■ Required work
In the text about the film Taray at Teroy, which production company produced it?

■ Text provided
- Official movie poster
- Directed by: Pablo P. Santiago
- Written by: Tony David
- Starring: Maricel Soriano; Randy Santiago; Barbara Perez; Nova Villa; Nadia Montenegro; Jimmy Fabregas; Beverly Salviejo; The Hawi Boys;
- Cinematography: Alfonso Alvarez
- Edited by: Efren Jarlego
- Music by: Jimmy Fabregas
- Production company: Regal Films
- Release date: February 25, 1988;
- Running time: 115 minutes
- Country: Philippines
- Language: Filipino

= Taray at Teroy =

1988 comedy film starring Maricel Soriano, Randy Santiago

Taray at Teroy (lit. 'Taray and Teroy') is a 1988 Filipino romantic comedy film directed by Pablo Santiago. It stars Maricel Soriano and Santiago's son Randy Santiago as the respective titular characters, alongside Barbara Perez, Nova Villa, Jimmy Fabregas, Beverly Salviejo, Esther Chavez, and Nadia Montenegro. Produced by Regal Films, the film was released on February 25, 1988.

Critic Luciano E. Soriano of the Manila Standard gave the film a negative review, criticizing it as "[s]hallow and hollow" and "strictly attuned for the fans of the two lead stars".

■ Information shown
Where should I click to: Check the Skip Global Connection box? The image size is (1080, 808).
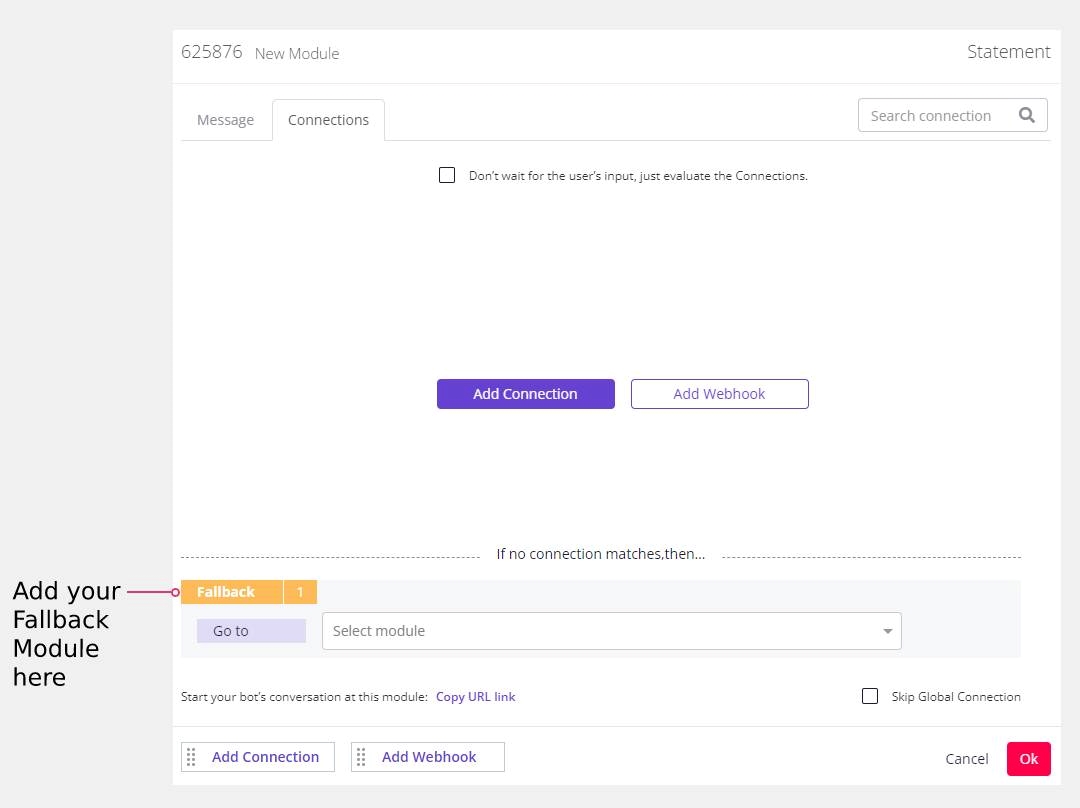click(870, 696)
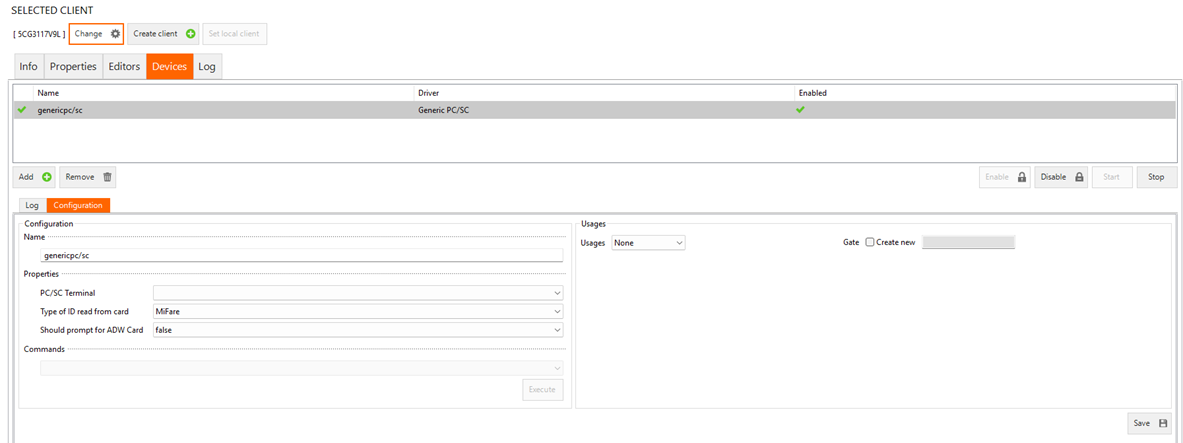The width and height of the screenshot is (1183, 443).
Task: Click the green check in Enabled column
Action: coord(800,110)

* * *

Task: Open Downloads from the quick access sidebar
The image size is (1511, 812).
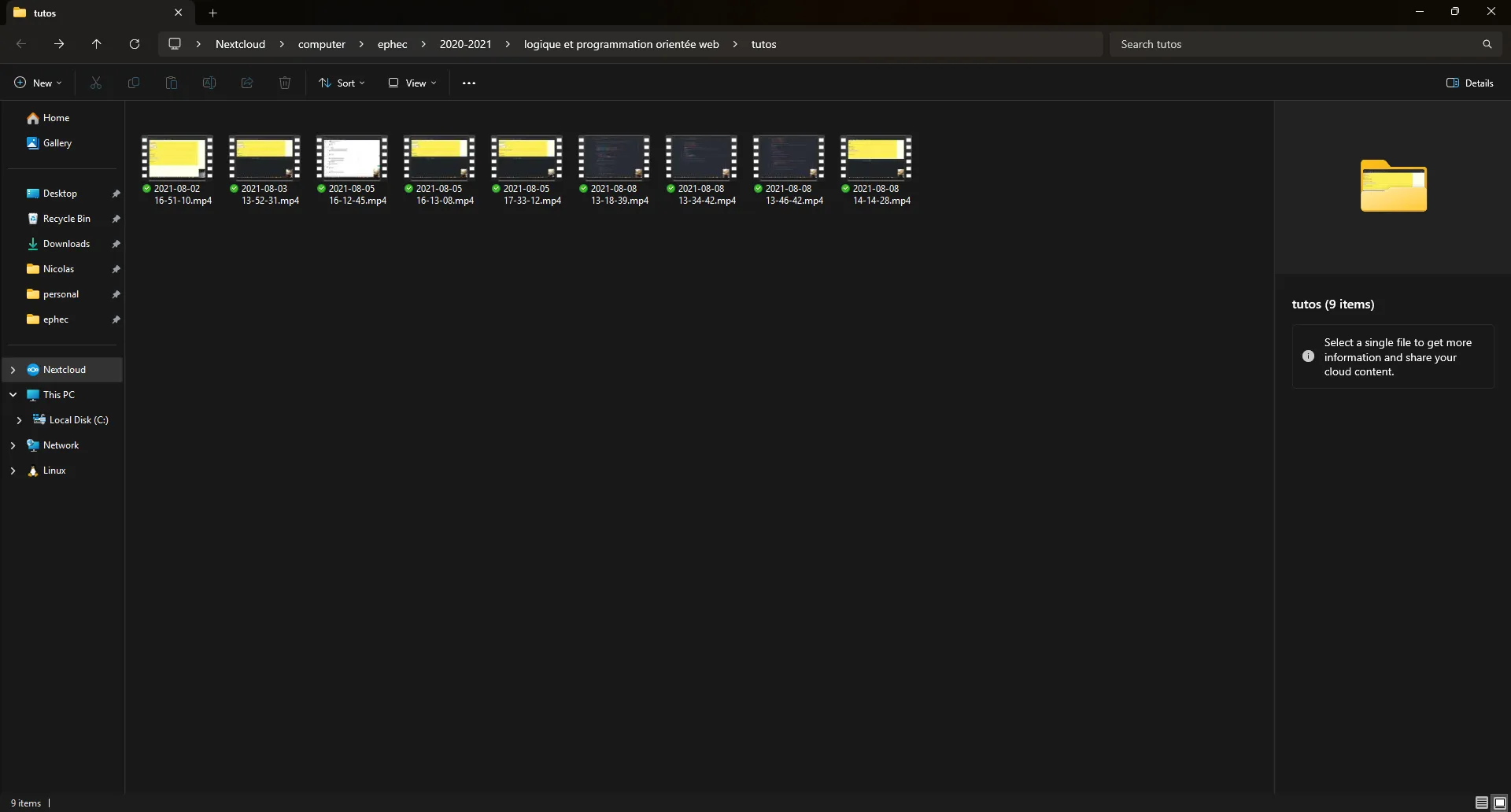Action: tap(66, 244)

■ Exercise solution
Regal Films